• **AIM OF THE TASK**:
Edit the lines starting at the line containing "This screenshot has" and ending with the line containing "profile-icon is located" so that "screenshot" is replaced with "screen capture" and nothing else changes. Return only those lines, and leave out the pictures.

--- MATERIAL FOR THIS EXERCISE Enclosed Below ---

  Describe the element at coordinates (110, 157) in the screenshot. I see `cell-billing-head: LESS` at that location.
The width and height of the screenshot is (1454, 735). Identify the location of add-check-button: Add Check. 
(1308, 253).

--- End of Enclosed MATERIAL FOR THIS EXERCISE ---
--- MATERIAL FOR THIS EXERCISE Enclosed Below ---

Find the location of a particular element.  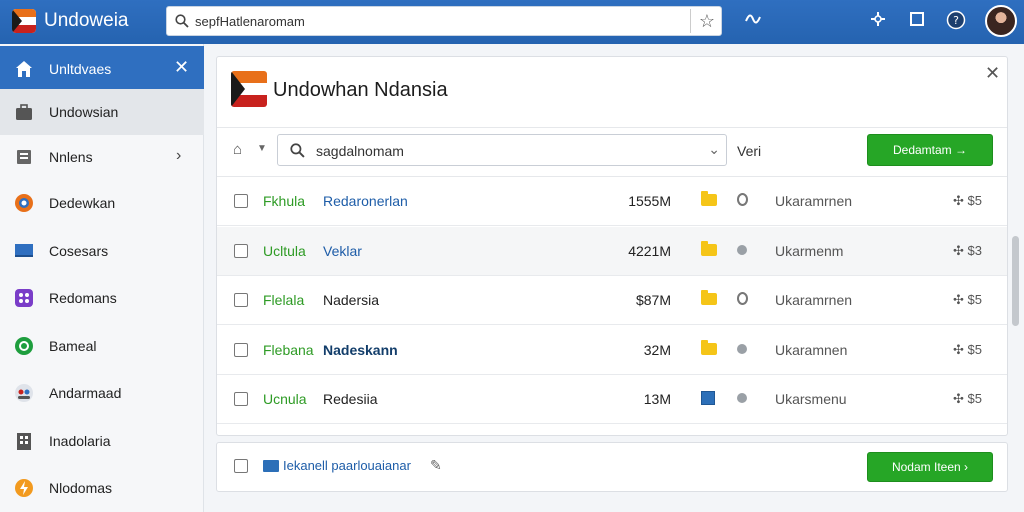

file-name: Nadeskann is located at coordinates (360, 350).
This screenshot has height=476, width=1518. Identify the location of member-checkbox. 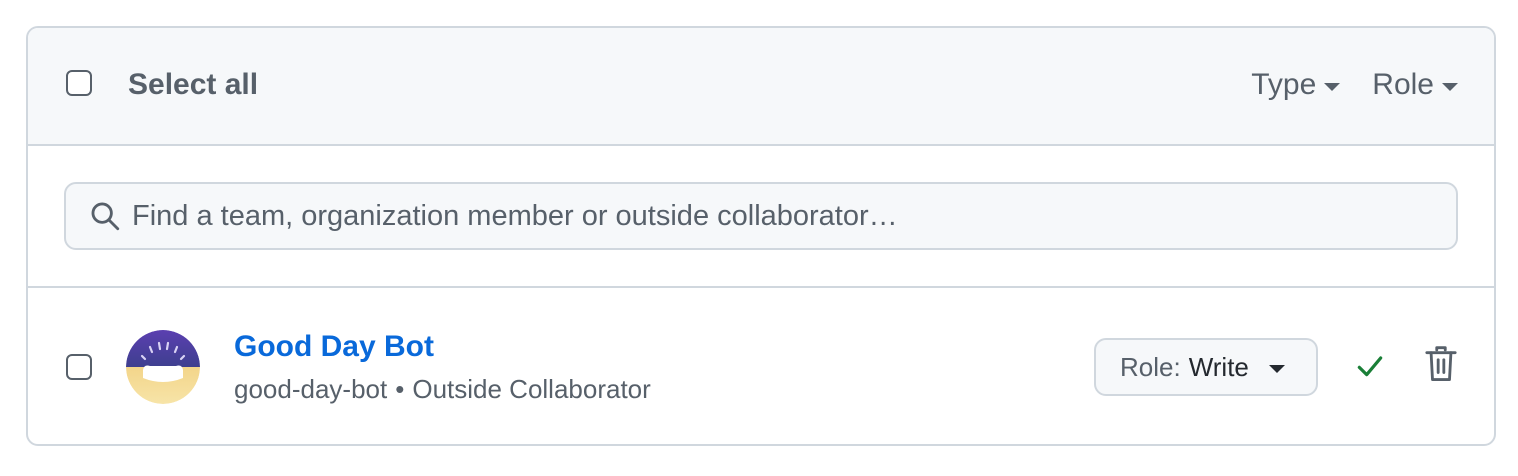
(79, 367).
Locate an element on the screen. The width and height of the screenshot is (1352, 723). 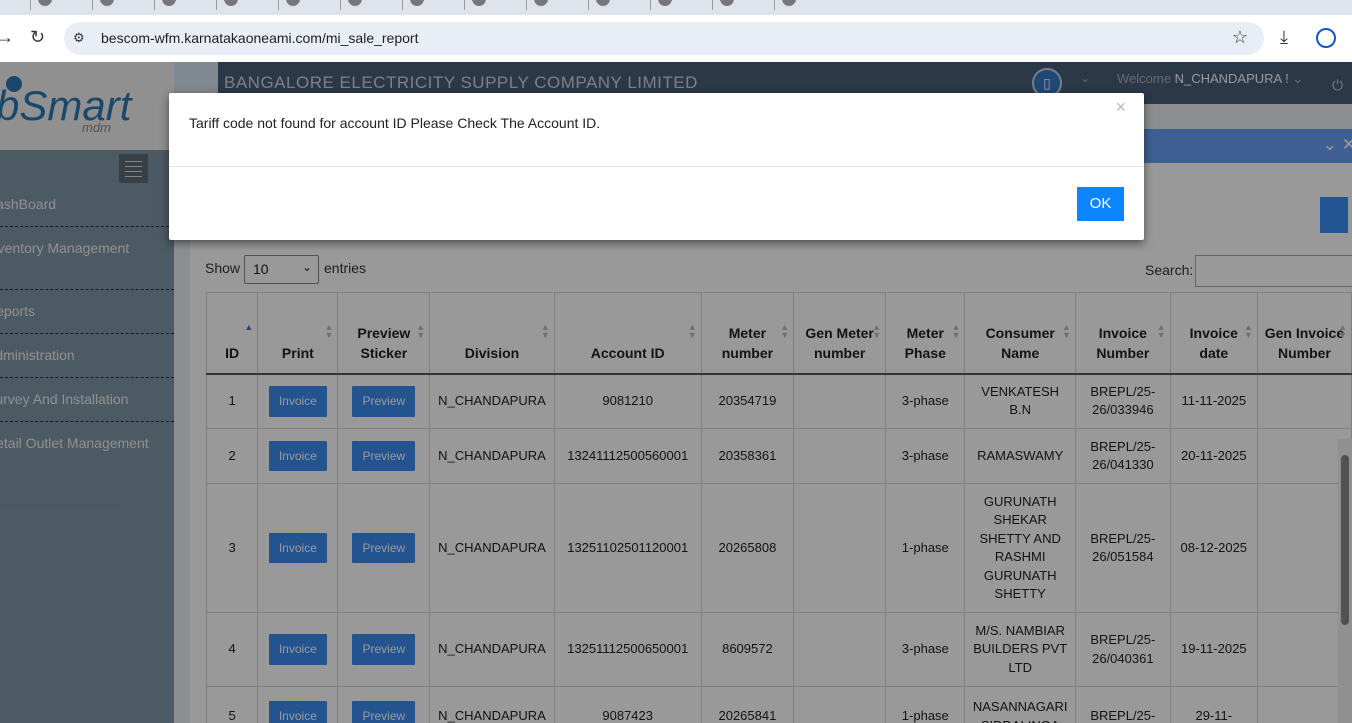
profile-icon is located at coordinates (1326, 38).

--- End of Enclosed MATERIAL FOR THIS EXERCISE ---

• **RESPONSE AREA**:
This screen capture has height=476, width=1518. Identify the location of member-checkbox. 
(79, 367).
Locate an element on the screen. The width and height of the screen capture is (1352, 723). 
profile-icon is located at coordinates (1326, 38).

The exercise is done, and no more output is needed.